Monday, May 25, 2009

Who's Afraid Of A Public Plan?
Story from the Chattanooga Times Free Press

A new report showing that health insurance premiums in Tennessee rose five times faster than workers’ earnings from 2000 to 2007 is deeply troubling, but it certainly is not surprising. Workers still lucky enough to have access to employer-provided insurance — less than 55 percent in Tennessee still do, as compared to 60 percent nationally and 70 percent a decade ago — are well aware that their premium costs have eaten up their wage gains in recent years, even as their coverage has declined and their out-of-pocket expenses have soared.

Such depressing and clearly unsustainable trends should be fueling national demand for health care reform and the creation of an alternative public insurance plan for voluntary, tax deductible purchase.
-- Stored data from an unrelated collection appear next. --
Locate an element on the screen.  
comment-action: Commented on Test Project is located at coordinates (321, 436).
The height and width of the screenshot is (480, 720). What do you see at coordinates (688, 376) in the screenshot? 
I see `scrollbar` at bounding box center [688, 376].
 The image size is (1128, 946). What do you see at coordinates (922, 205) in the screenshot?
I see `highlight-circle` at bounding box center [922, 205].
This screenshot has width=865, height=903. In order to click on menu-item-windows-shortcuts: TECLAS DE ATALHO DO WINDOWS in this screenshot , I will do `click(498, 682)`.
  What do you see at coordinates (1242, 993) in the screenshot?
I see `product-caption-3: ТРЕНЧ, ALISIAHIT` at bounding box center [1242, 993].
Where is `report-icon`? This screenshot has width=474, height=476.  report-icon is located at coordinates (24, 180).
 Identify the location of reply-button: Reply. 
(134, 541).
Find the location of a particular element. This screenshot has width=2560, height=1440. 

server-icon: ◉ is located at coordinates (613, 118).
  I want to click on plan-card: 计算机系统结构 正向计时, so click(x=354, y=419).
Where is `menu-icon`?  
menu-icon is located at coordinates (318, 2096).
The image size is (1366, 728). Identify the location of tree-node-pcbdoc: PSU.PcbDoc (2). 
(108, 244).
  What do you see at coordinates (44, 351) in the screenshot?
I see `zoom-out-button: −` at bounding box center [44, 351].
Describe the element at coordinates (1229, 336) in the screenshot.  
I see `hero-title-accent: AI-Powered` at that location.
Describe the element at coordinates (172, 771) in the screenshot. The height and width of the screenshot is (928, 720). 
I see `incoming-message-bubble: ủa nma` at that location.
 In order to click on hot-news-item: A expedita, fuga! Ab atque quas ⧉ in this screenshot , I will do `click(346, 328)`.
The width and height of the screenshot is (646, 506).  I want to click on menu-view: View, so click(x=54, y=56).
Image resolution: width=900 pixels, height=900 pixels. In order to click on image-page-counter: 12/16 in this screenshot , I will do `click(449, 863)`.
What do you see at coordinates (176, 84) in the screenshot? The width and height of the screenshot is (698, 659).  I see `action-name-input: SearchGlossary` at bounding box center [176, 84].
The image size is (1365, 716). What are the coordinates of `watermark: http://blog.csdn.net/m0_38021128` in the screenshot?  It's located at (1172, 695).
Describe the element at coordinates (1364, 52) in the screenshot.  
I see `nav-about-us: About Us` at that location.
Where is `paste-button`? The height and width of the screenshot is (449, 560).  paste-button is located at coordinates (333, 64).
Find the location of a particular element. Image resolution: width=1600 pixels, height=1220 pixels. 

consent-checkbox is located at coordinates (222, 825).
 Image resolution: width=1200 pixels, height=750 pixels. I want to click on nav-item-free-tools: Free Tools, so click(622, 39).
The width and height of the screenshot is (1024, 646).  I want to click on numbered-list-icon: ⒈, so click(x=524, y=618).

The medical industry’s control

The dynamic of the public dialogue on this critical issue, unfortunately, is controlled by the medical industry and its lobbyists. And they are doing everything in their power to kill the concept of a public plan that would help keep insurers, hospitals, pharmaceutical companies, high-end health care providers and medical device suppliers from over-charging — and that ultimately would help reduce spending on health care.

The new insurance cost figures were compiled by a coalition of Tennessee groups that advocate health care reform and creation of a public plan. A spokesman for one advocacy group attributed the sharp increases in insurance costs to the dominance of the state’s two largest insurance providers — Blue Cross Blue Shield of Tennessee, which covers 45 percent of Tennessee’s insurance market, and UnitedHealth Group Inc., which covers 16 percent. A combination of other companies carry the 39 percent balance.

Big insurers rule

Their dominance, he asserted, allows BCBST and UnitedHealth to “set the prices, ... make the rules and call the shots.” It also enables BCBST to boast reserve funds of $1.4 billion, and executives at UnitedHealth to capture obscenely high compensation packages.

A number of other factors, to be sure, contribute to excessively high health care costs. A short list is illustrative: Too little focus on preventive and wellness care, and too much on procedures; excessive use of expensive technology; defensive diagnostic procedures to protect against malpractice claims; excessive hospital and provider costs; needless administrative costs to combat excessive insurance denials; and needless complexity of insurance claims, diagnostic codes and bundled services.

The insurance industry cites many of these factors, but it rarely addresses its own excessive costs and profit margins, and the needless complexity of its pricing rules, claims procedures and denials.

Blue Cross officials here maintain that Tennessee ’s 62 percent increase in premium costs from 2000 to 2007 (vs. the 12 percent gain, to $25,639, in the same period for median wage workers) primarily reflects the growing cost of medical services and the more intensive use of services required by the demographic shift toward a larger aging population.

While the latter may be true, the former is not reflective of medical cost margins in all other highly industrialized countries — all of which offer universal health care under different models, advanced medical services equal to those in the United States, and typically better health indices, more doctors and more hospital beds per capita.

Other advanced countries offer all this while spending between 8-to-11 percent of gross domestic product on health care. America, by contrast, spends nearly 17 percent of GDP on health care — a level expected to reach 21 percent within 10 years — and still leaves 47 million citizens uninsured, and far more citizens under-insured and subject to medical bankruptcy in the event of a medical crisis.

Pharma’s a culprit, too

Prescription drug prices for the top 50 most-used drugs, as well, are two-to-three times higher in the United States than in every other advanced country — and they are rising fast, if not faster, than other insurance and provider costs. This is largely due to Big Pharma’s anticipation of government price negotiations and their urge to set price markers higher now.

Not surprisingly, BCBST spokesperson Mary Thompson told this newspaper’s Dave Flessner that a government-organized insurance plan, available on a voluntary basis to citizens not satisfied with private market and employer-organized plans, ultimately would crowd out private companies and dampen the very competition that reform advocates seek.

Let insurers compete

That’s a disingenuous argument. Such a public plan should spur competition. The proposal is for a public option plan modeled on plans federal workers receive and administered on a Medicare-style model, like those BCBST administers for a profitable administrative service organization (ASO) fee in a number of states. If private insurers can do better than government, they should be able to offer a better product, or a lower cost.

If they can’t or won’t take that challenge, then that would expose the fallacy of relying on high-profit insurance companies to help reduce the unsustainable curve of the medical industry’s profit taking, and the medical miseries it is producing for this nation’s increasingly under-insured and uninsured population.

Given the choice, most citizens, if they had their say, would take a good public plan and peace of mind. Employers, relieved of health insurance costs, would be more competitive in the face of global competition. And workers, liberated by portable coverage that wouldn’t go away if they changed jobs or careers, would find new freedom and bargaining power in their new mobility.